O massacre perpetrado pela Facção do Norte contra o PCC na penitenciária de Manaus, cuja notícia rodou, levanta questões extremamente complexas: a engenharia do sistema penitenciário brasileiro, sua função dentro do aparelho repressivo do Estado, o modo como este lida com a violência, concepções diversas de política e repressão sobre determinados corpos. Não tenho conhecimento aprofundado, nem tampouco a pretensão de neste pequeno artigo articular uma explicação totalizante acerca do ocorrido. Entretanto, cabe-se levantar algumas questões:

Violência
Talvez a proposta mais instigante para se pensar as recentes relações entre poder de mando e a morte seja do filósofo camaronês Achilles Mbembe, para quem o locus da soberania estaria na gestão da morte. As prisões brasileiras, a violência do Estado por parte de uma polícia amplamente militarizada, são engrenagens que caminham juntas na criação de um estado de guerra civil tornado norma. Ambas, polícia e penitenciária, operam juntas na criminalização da pobreza, para os quais assassinatos pela polícia e prisões sem julgamento predominam. Em que medida, para se compreender a sensação de violência generalizada na sociedade, deve-se olhar menos para a o que a mídia coloca como a violência da população civil, e mais para o principal gestor da vida e da morte, o Estado?

Narco-estado
Talvez o Brasil seja o único país no mundo em que um aliado do senador e então candidato a presidência da república Aécio Neves (o empresário Zeze Perrella) é encontrado com centenas de quilos de pasta de cocaína e continuamos nos referindo ao narcotráfico como poder paralelo.

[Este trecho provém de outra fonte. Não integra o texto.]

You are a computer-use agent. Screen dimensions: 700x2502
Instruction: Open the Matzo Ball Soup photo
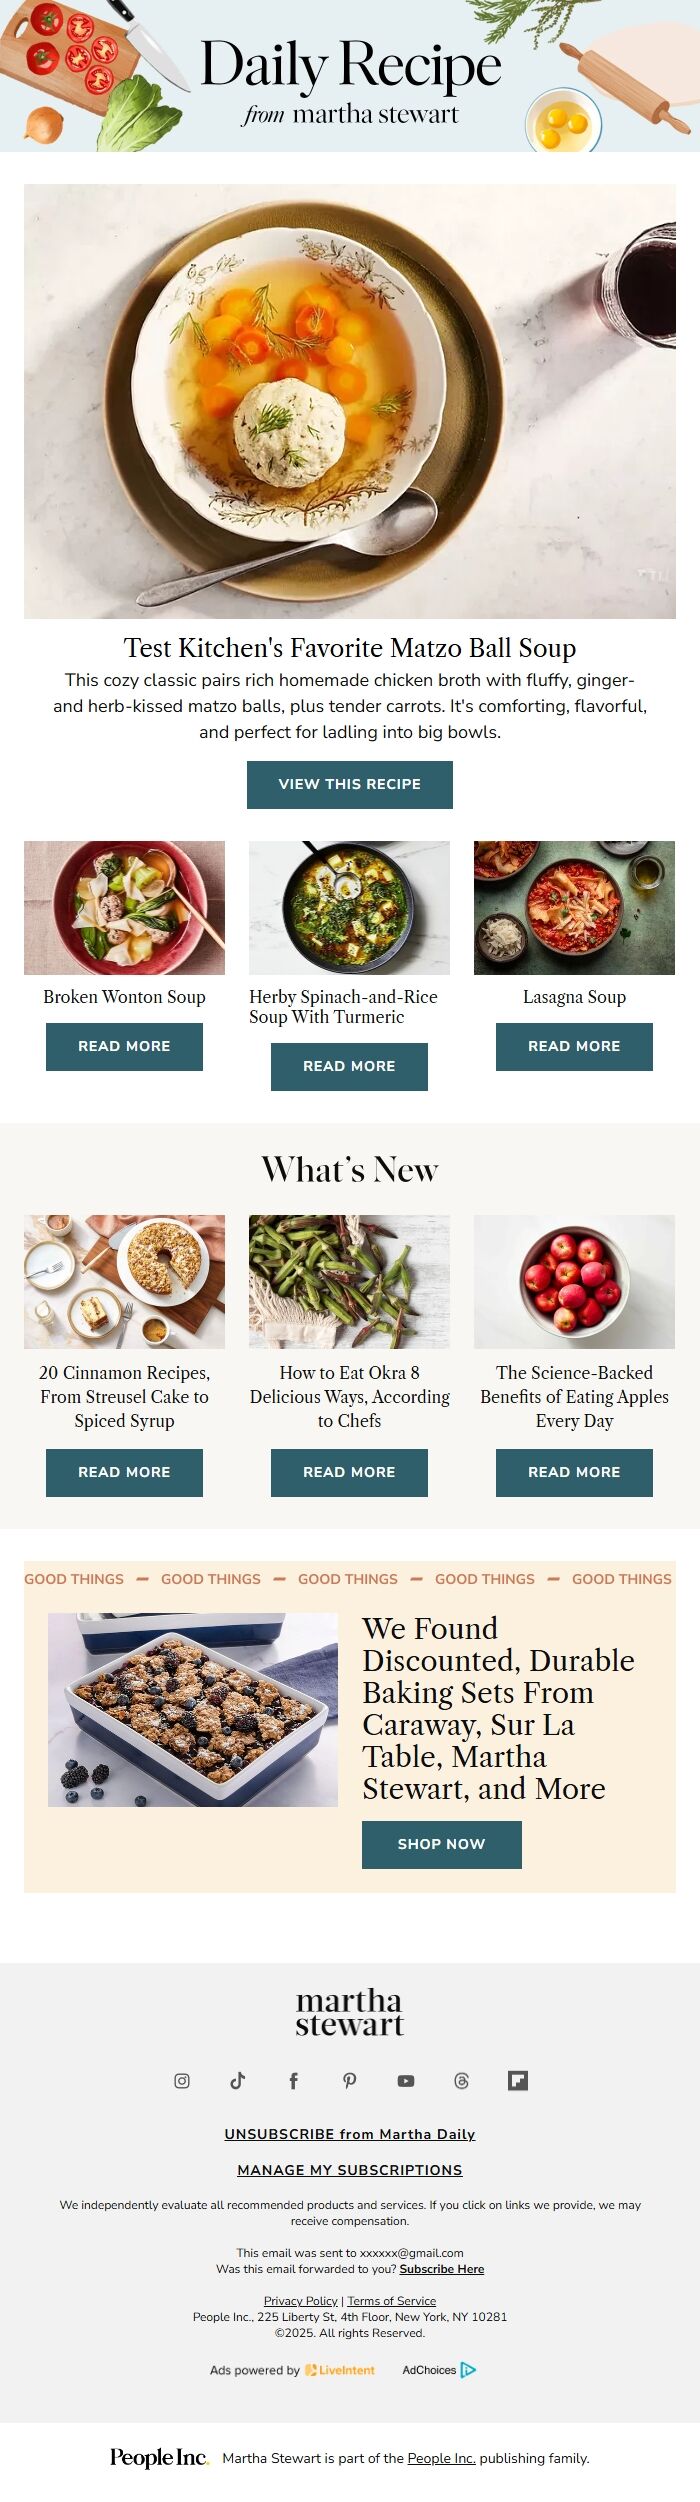(350, 401)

O fato do presidente Michel Temer estar tão relutante em comentar o ocorrido é também digno de dúvidas – principalmente quando a ele se refere como acidente, buscando assim eximir o Estado. Cabe perguntar se tal qual em outros países como México e da América Central não seria o momento de falarmos em um narco-estado brasileiro? Em que os verdadeiros donos do poder e beneficiários do tráfico e da violência estão em Brasília e apartamentos de luxo; verdadeiros gerentes da vida e da morte, que tem na polícia e na penitenciária seus principais suportes.

Penitenciárias privadas
Vale, por fim, também perguntarmos acerca da relação existente entre o abandono e superlotação do sistema prisional brasileiro e a chegada das prisões privadas no país (remetemos a pessoa interessada em conhecer mais sobre o assunto à reportagem feita por Paula Sacchetta para a Agência Pública, ver link aqui), para as quais quanto mais presos, maior o lucro.